Even more unfortunate is that it happens again in the next episode (45). One of Doremi’s classmates, Kayoko, is having trouble going to school. She has finally started coming to school, but she still can’t go to class and sits in the nurse’s office. When Kayoko tells the others why she couldn’t come to school, one of the reasons was that she was “troubling” her parents. It turns out Kayoko overheard her parents’ argument where her father was blaming her mother for Kayoko not going to school any more. When her mother replied in indignation that it isn’t her fault, her father slaps her mother and tells her to “shut up”. Now like with the Aiko’s case, it is normal for parents to fight, but it is definitely not normal for these arguments to turn violent and for one member to hit another for simply disagreeing with them. And once again, like with the previous episode, Kayoko’s parents apologize to her for putting such pressure on her, but no mention is made of the father apologizing to the mother for hitting her. Sure, it could have happened off-screen, but when this has come right after another instance just an episode prior, where no such apology happened, I just cannot in good faith assume that is what the writers were going for. In fact, two such instances, one right after another, with no real attempts to state the violence was wrong, I cannot help but feel this has really normalized domestic abuse for these young girls watching the show. What else could it be? Two episodes insert domestic violence into their plot (and it could have been totally avoided simply by making the arguments only verbal) yet refuse to so much as acknowledge what those two instances were and firmly denounce them as wrong. Rather they are portrayed as “normal” male/father behaviours triggered  by “stress”. Stress at having a female member “talk back” to them and question their judgment (Aiko questions her father’s judgment about keeping his financial problems quiet and Kayoko’s mother questions her father’s assertion that she is to blame for Kayoko’s current problems). That is really very disturbing. Not only is this normalizing domestic violence, but it is sending a subtle message that daughters and wives should not question their father/husband’s authority.

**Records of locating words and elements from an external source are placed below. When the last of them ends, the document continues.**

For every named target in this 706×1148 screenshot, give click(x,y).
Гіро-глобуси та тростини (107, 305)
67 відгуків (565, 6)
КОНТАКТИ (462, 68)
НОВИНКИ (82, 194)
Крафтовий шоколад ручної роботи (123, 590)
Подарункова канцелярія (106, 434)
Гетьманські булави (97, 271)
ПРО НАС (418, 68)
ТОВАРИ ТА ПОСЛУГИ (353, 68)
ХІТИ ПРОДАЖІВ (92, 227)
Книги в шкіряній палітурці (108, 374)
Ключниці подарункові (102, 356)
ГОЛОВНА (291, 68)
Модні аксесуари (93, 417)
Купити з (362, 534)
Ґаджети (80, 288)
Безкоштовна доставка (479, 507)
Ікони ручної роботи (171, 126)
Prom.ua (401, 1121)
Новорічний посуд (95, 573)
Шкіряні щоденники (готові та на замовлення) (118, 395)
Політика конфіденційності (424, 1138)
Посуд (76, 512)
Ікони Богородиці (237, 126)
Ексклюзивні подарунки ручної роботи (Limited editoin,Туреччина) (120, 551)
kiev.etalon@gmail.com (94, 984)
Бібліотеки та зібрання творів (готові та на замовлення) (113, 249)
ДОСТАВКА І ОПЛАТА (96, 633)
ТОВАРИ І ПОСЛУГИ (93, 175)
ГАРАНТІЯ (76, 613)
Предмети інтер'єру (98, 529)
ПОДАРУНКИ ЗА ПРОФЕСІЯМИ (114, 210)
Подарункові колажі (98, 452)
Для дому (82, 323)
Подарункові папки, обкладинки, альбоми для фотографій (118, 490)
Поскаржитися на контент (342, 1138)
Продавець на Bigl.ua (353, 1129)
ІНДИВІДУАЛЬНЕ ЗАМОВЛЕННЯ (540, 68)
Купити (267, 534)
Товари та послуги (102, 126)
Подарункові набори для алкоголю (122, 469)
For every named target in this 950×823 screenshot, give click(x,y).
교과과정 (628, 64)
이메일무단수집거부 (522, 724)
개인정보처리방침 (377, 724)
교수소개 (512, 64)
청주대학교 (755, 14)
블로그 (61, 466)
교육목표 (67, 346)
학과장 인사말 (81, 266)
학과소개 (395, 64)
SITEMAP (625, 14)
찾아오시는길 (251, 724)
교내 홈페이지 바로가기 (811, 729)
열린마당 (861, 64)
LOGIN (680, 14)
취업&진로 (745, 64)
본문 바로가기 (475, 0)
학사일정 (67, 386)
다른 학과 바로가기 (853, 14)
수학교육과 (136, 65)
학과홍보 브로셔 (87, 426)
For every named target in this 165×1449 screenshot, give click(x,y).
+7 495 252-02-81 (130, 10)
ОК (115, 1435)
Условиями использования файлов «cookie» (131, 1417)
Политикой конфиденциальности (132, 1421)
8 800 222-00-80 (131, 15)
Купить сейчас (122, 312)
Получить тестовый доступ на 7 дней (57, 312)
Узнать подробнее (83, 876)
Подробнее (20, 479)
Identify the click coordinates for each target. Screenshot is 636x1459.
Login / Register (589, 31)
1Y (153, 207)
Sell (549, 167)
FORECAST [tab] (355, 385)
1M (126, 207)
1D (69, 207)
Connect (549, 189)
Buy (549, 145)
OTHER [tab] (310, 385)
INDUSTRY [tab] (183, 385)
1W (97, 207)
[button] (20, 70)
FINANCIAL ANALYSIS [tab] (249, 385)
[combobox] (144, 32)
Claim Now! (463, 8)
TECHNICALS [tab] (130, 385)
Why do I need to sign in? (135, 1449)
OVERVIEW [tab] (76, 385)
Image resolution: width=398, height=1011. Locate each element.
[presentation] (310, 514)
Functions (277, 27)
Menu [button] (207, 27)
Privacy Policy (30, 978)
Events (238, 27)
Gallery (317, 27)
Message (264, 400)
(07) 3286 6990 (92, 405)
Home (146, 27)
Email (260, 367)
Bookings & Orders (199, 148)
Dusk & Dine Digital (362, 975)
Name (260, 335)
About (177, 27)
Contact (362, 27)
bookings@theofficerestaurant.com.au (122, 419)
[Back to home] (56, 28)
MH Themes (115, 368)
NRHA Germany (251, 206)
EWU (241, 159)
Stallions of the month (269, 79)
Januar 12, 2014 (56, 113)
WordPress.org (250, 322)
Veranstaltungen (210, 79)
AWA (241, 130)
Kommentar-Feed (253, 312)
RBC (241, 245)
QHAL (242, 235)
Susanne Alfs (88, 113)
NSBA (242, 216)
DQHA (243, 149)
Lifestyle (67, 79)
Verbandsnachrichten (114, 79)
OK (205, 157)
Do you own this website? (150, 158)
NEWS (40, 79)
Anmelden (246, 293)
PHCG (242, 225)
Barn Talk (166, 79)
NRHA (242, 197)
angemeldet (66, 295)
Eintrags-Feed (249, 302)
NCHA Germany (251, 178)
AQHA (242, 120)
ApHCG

For a children’s show (or any show really), that is quite a scary message to be sending. What’s worse is that there are so many good things about this show, yet it is always tainted by these sexist notions that keep slipping into the show. It’s a real shame. Still, I do think the good outweighs the bad (especially for older viewers who can catch the problematic parts that come up from time to time and reject them) and it certainly is an interesting show to watch from the point of view of Japanese society. That said, I do watch it because I do enjoy it. Even when I watch in horror at some of the things that are quietly squeezed into the show, I can’t hate the show as a whole because there is still so much that is good about it. I will not, however, ignore the problematic parts and that’s why I decided to write this post. I guess it is my form of resisting and calling out the negative aspects that come up in stories that are genuinely good. How does everyone else deal with stories they enjoy but have problematic aspects to them?